Global credit performed negatively in Q1, heavily impacted by the novel coronavirus (COVID-19) pandemic and the worldwide lockdowns that resulted in outflows from credit markets. Global credit markets started the year very strong, with spreads tightening across all rating classes and all parts of the capital structure. The market was approaching pre-Global Financial Crisis (GFC) spread levels, when the rally came to a sudden stop as COVID-19 swept across the globe and led to lockdowns of entire economies. Since then, the markets have priced in a prolonged recession and spreads temporarily came close to post-GFC levels.

Prior to the COVID-19 pandemic, we had a strong preference for defensive sectors with a focus on infrastructure, which we felt had structural advantages. The demand shock triggered by measures undertaken to limit the pandemic has only confirmed these views. Cable & telecom, gas and electric utilities, healthcare and technology sectors have the most defensible cash flows to maintain their balance sheets throughout the crisis. For sectors with greater exposure, such as retail, automotive and consumer discretionary, our focus is limited to the large, well-capitalized firms with enough liquidity to withstand 3–9 months of a significant drop in operating revenues. Energy remains a primary concern, as the global drop in demand, combined with a breakdown in production discipline from major global oil producers, has created an unsustainable operating environment for all but the largest of integrated energy firms.

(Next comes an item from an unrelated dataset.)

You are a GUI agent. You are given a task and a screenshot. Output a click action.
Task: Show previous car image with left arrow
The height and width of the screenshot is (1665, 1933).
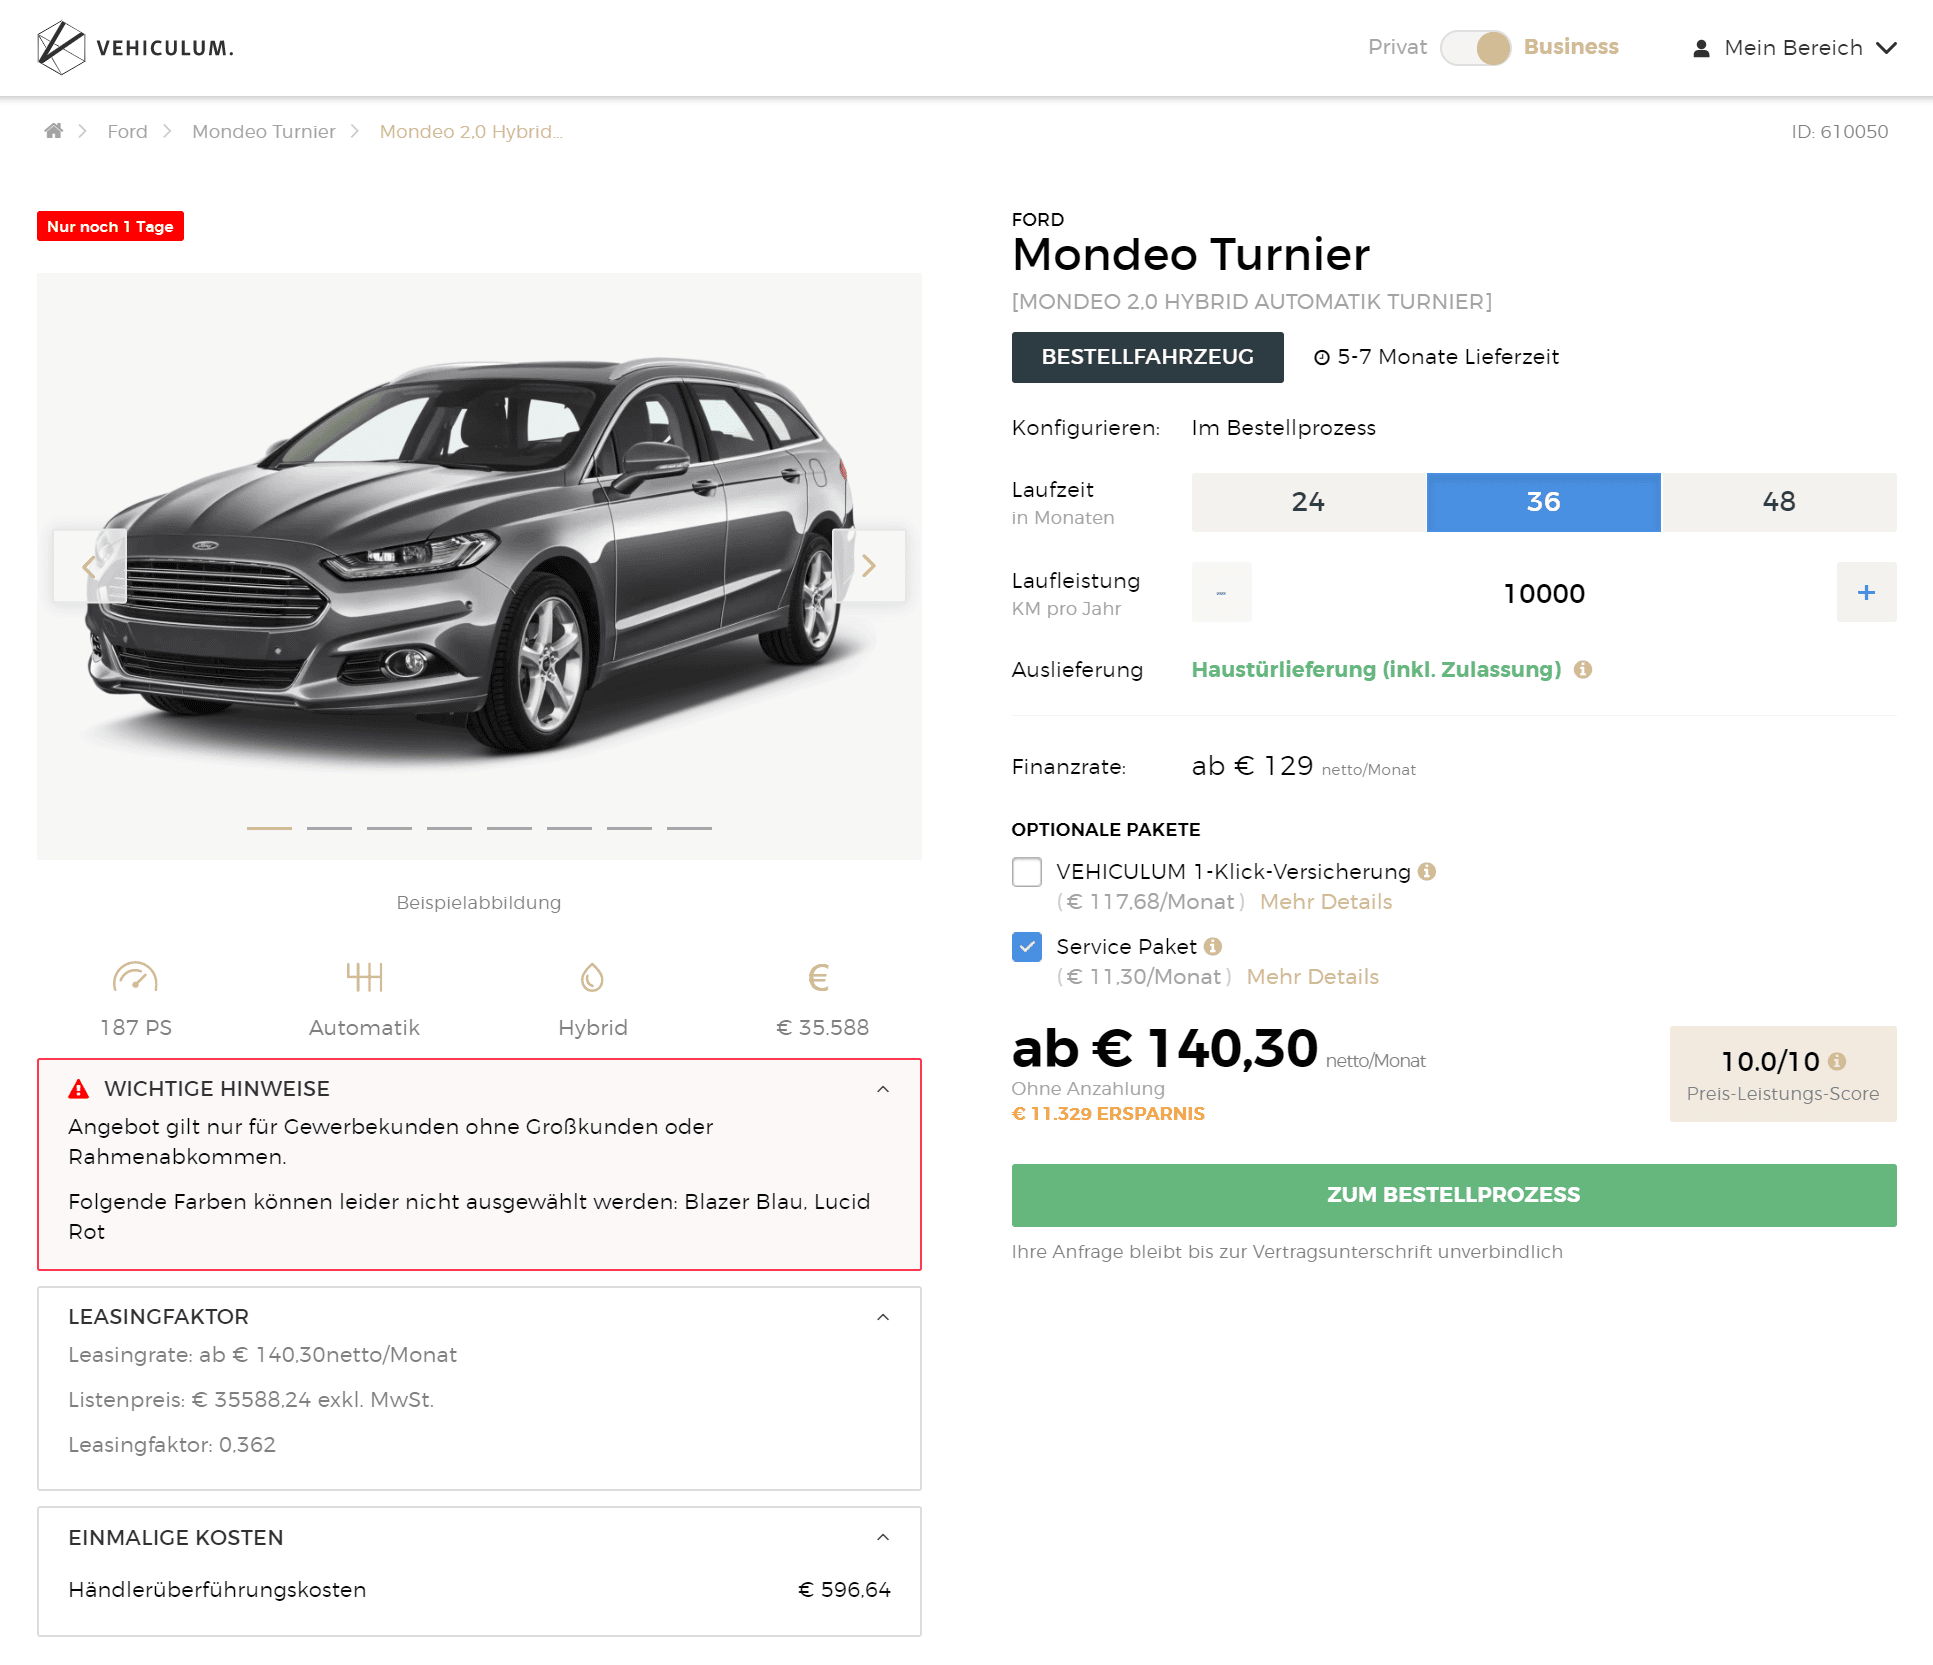pyautogui.click(x=89, y=566)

In Q1 we kept our focus on non-cyclical credits, i.e. telecommunications and utilities, and stayed more cautious on others, i.e. automotive and energy. We continue to have a favourable view of CDS relative to bonds, given the superior liquidity of the former.

Outlook for Q2 2020

At this juncture, it is difficult to determine when global economies are going to reopen and when the epidemic curves will flatten. Rather, we see more value in analysing known facts instead of speculating about the future. The known facts are mostly found in market technicals. Global central banks are currently giving massive support to credit markets through different bond purchase programs; the Federal Reserve, for example, has even opted to buy high yield bonds. In addition, government support is also visible in most economies in the form of guarantees and unemployment schemes. We think that such monetary and fiscal support, combined with attractive market valuations, provides an attractive entry point for investors. That said, we also think sector allocation as well as bond selection will be crucial factors during the recovery stage.

We are uncertain how long the economic restrictions to battle the pandemic will last, but we also place a high degree of confidence in central bank support and fiscal stimulus. Exposed sectors may appear attractive. But we do not have a favourable view of such sectors as the decline in demand and potential cultural changes following the pandemic could permanently alter consumer demand for certain industries.